> _Your objective_
Would you return each entry exactly as written, omitting any pictures?

> _Saved entries_
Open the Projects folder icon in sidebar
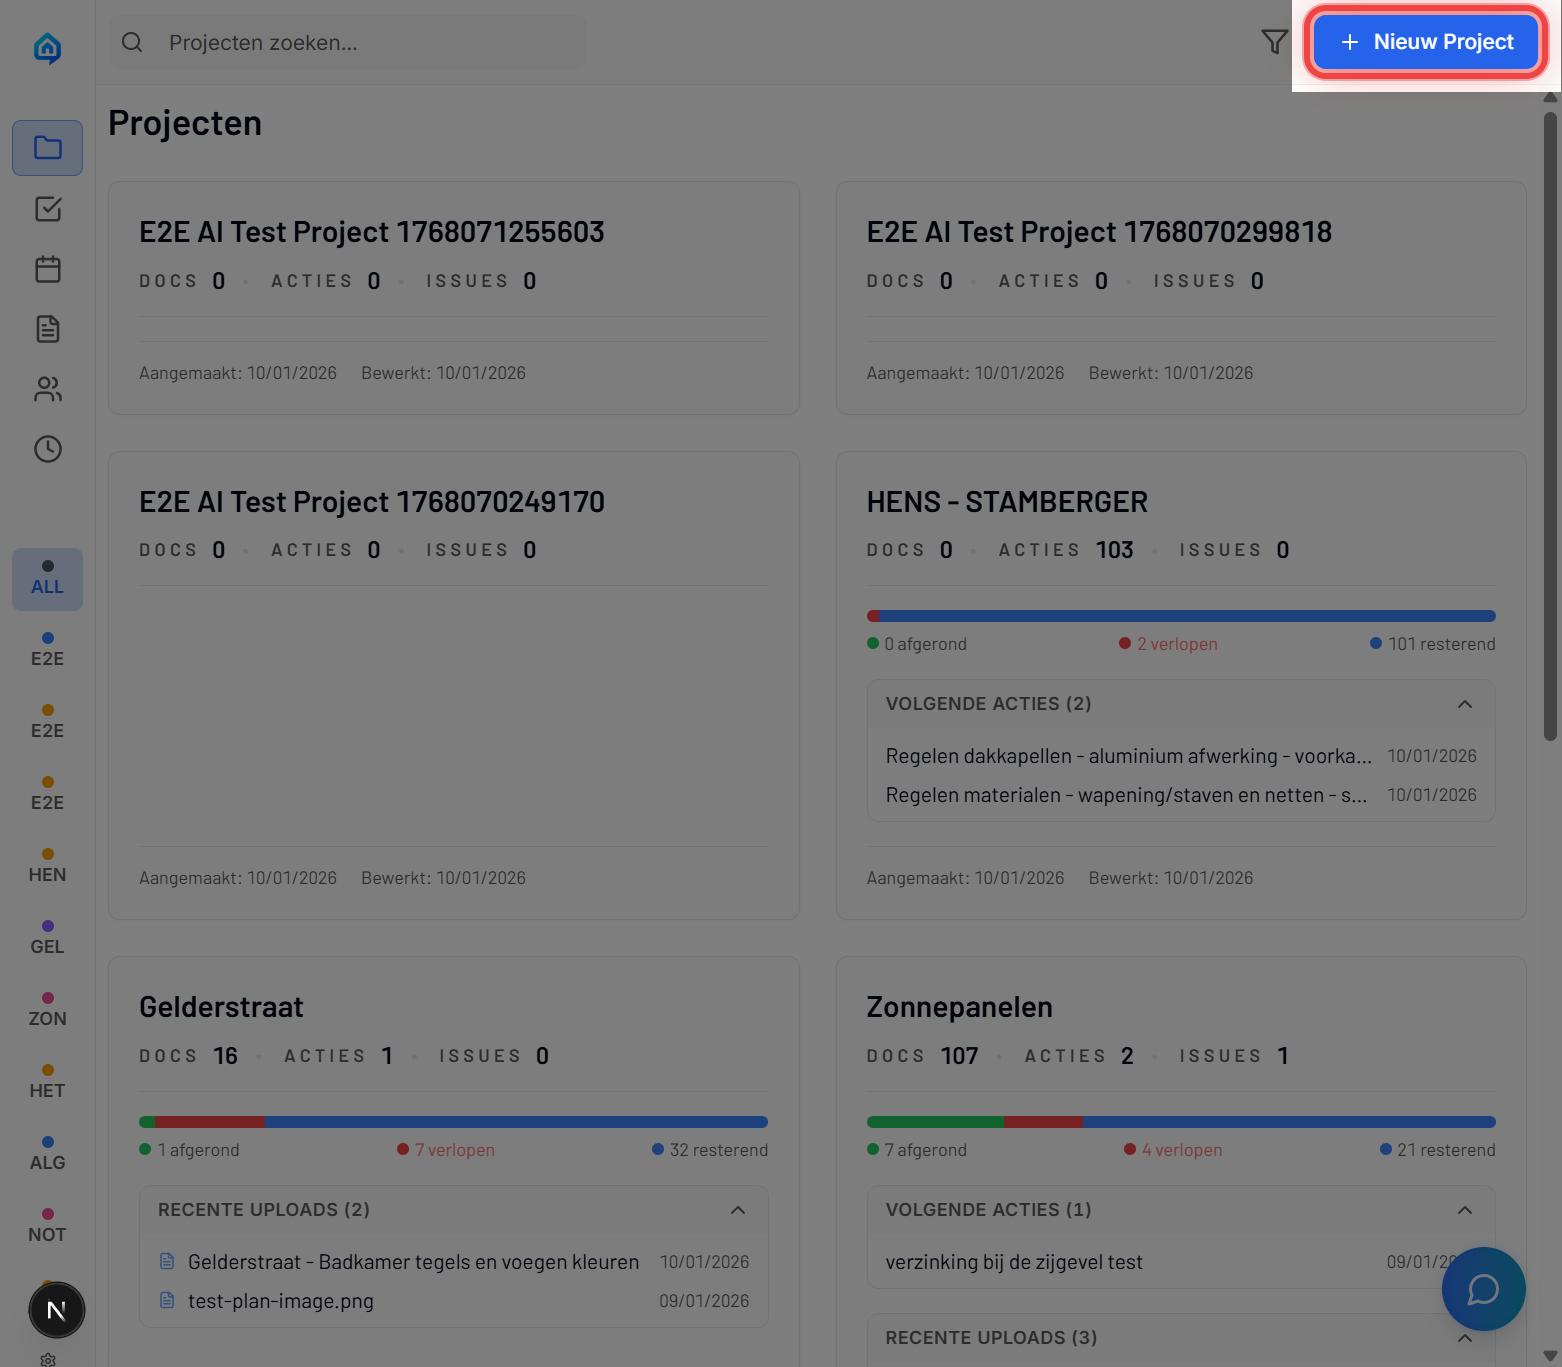Viewport: 1562px width, 1367px height. click(47, 148)
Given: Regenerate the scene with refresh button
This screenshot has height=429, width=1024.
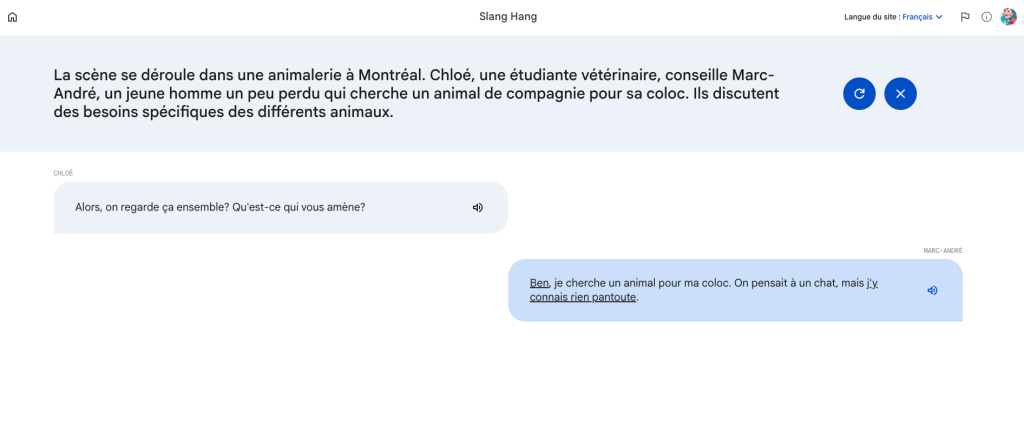Looking at the screenshot, I should click(859, 93).
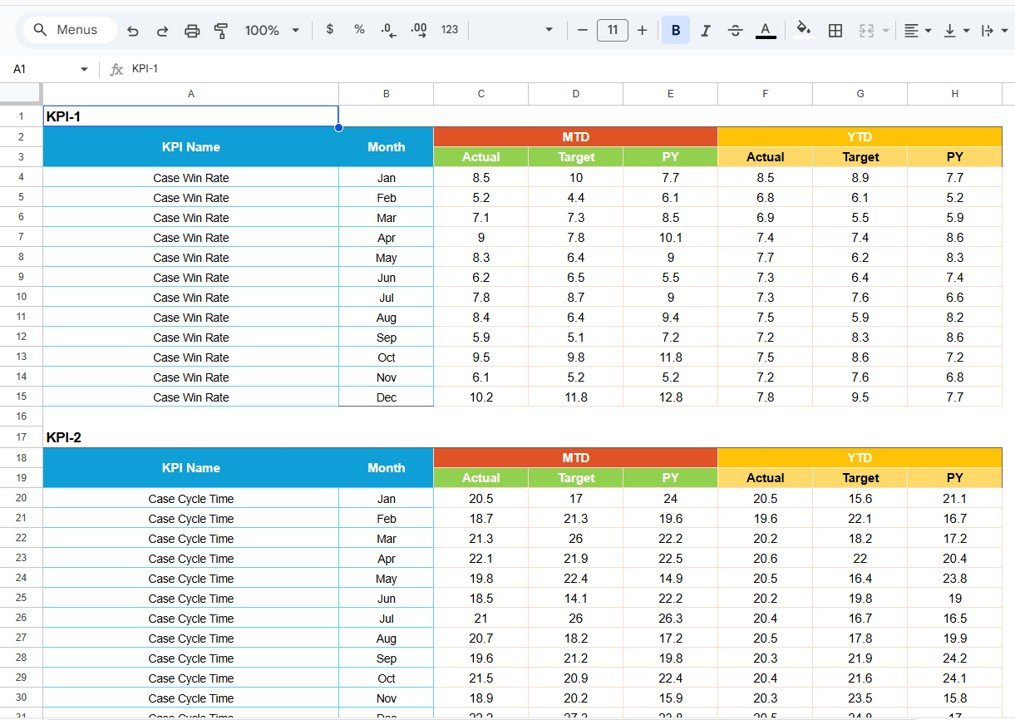This screenshot has width=1015, height=720.
Task: Click the font size field showing 11
Action: 612,30
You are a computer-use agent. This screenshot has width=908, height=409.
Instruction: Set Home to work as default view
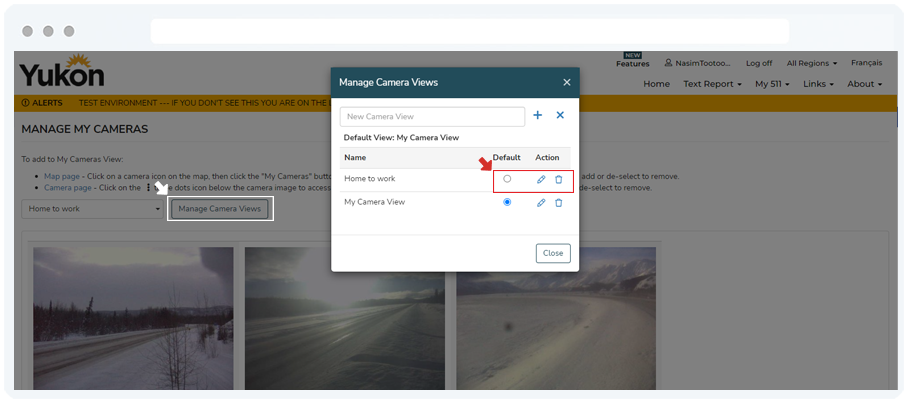pos(507,179)
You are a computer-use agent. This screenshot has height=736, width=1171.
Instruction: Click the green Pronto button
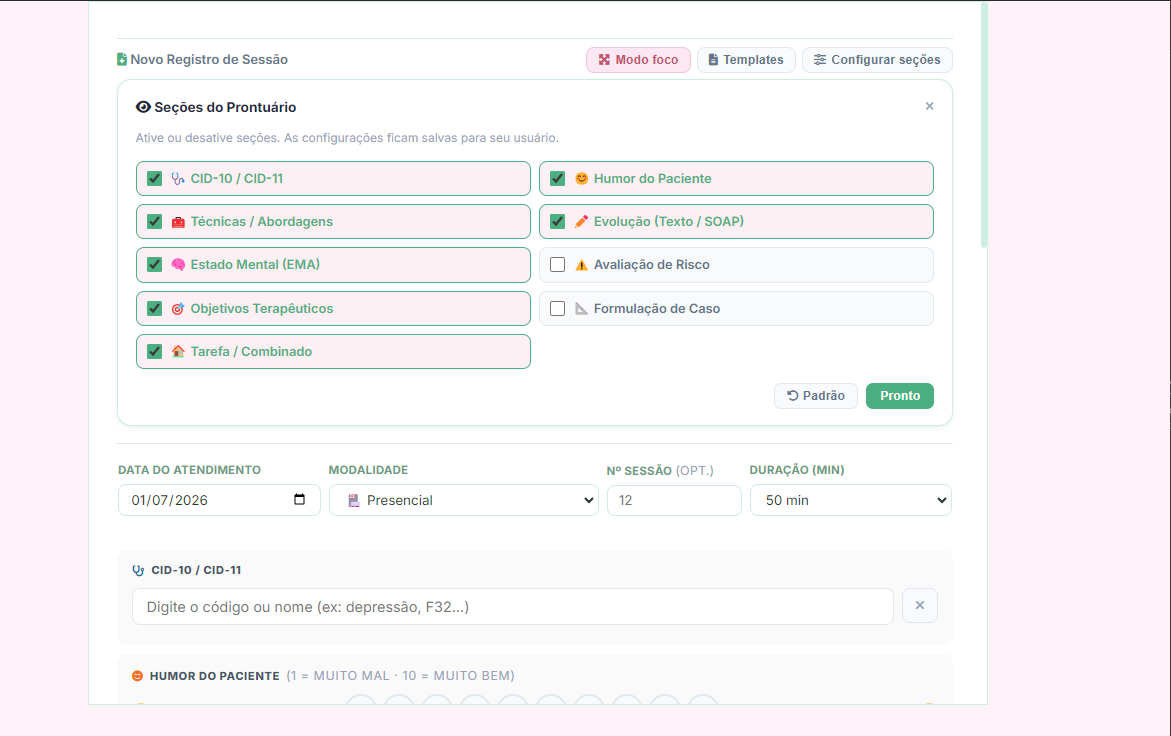pos(899,396)
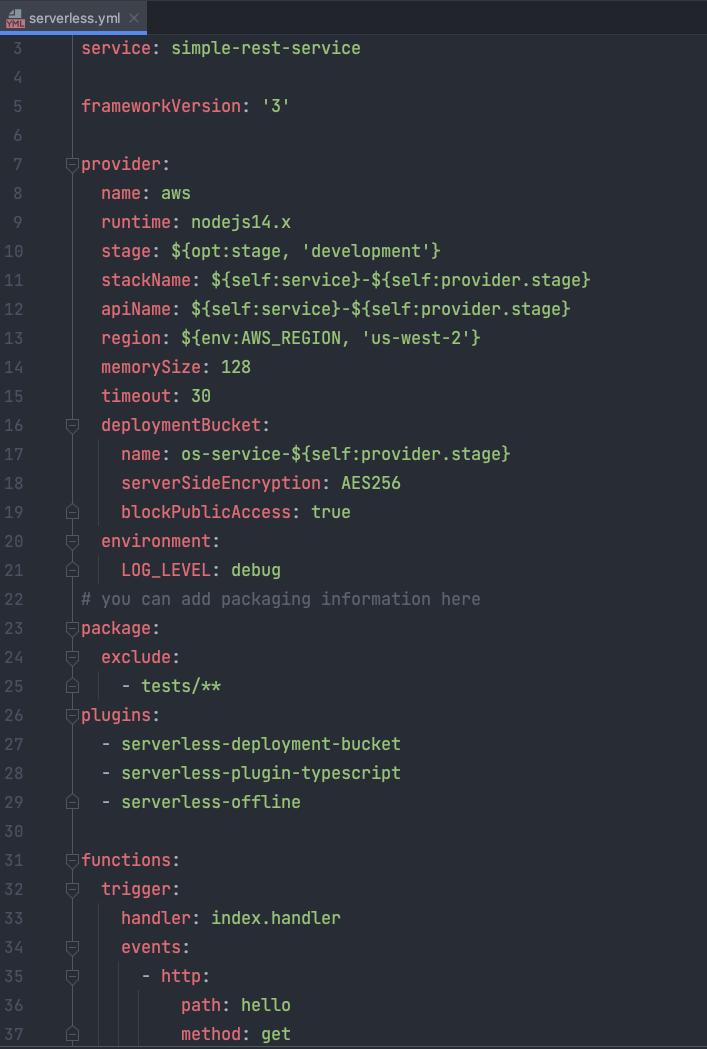This screenshot has height=1049, width=707.
Task: Click line number 22 in gutter
Action: pos(13,599)
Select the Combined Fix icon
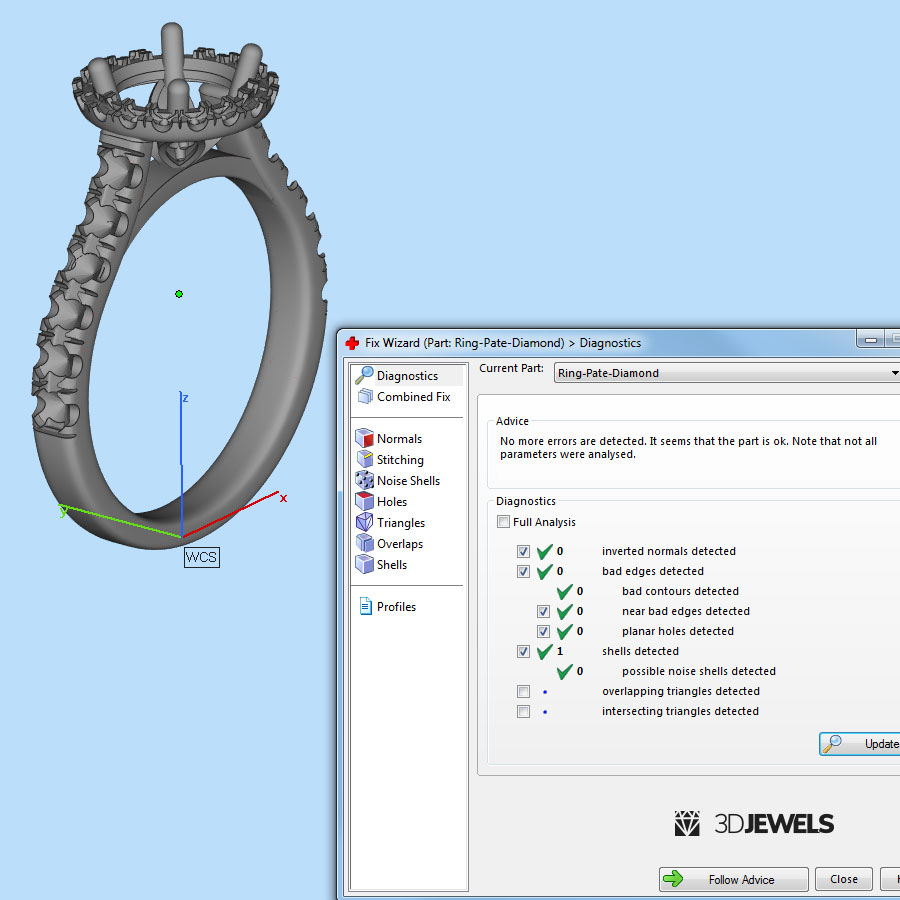This screenshot has width=900, height=900. (x=364, y=397)
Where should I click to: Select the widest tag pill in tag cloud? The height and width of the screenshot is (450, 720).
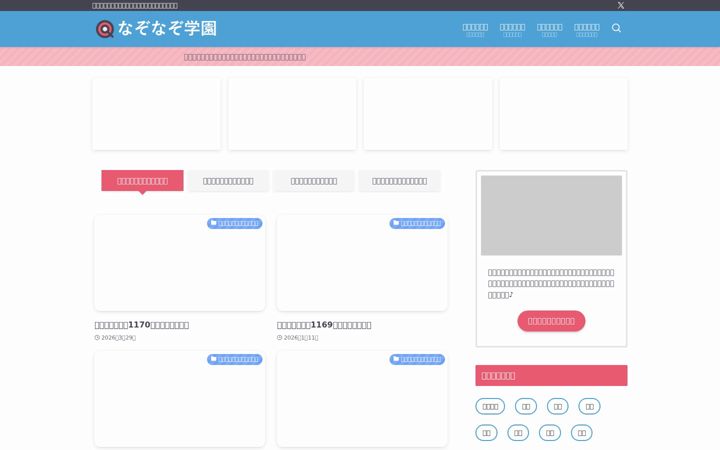(x=490, y=406)
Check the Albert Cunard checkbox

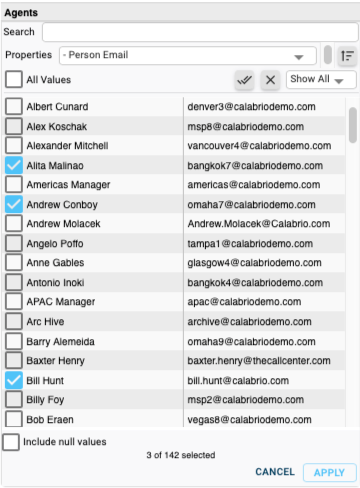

> _Expected answer_
Open the Projects folder icon in sidebar
Viewport: 1562px width, 1367px height. click(47, 148)
Given: Regenerate the scene with refresh button
This screenshot has height=429, width=1024.
Looking at the screenshot, I should click(859, 93).
This screenshot has width=1015, height=720.
Task: Click the font size field showing 11
Action: 612,30
You are a computer-use agent. This screenshot has width=908, height=409.
Instruction: Set Home to work as default view
pos(507,179)
You are a computer-use agent. This screenshot has height=736, width=1171.
Instruction: Click the green Pronto button
pos(899,396)
This screenshot has height=1049, width=707.
Task: Click line number 22 in gutter
Action: pos(13,599)
Select the Combined Fix icon
This screenshot has width=900, height=900. (x=364, y=397)
Where should I click to: Select the widest tag pill in tag cloud? The height and width of the screenshot is (450, 720).
(x=490, y=406)
Check the Albert Cunard checkbox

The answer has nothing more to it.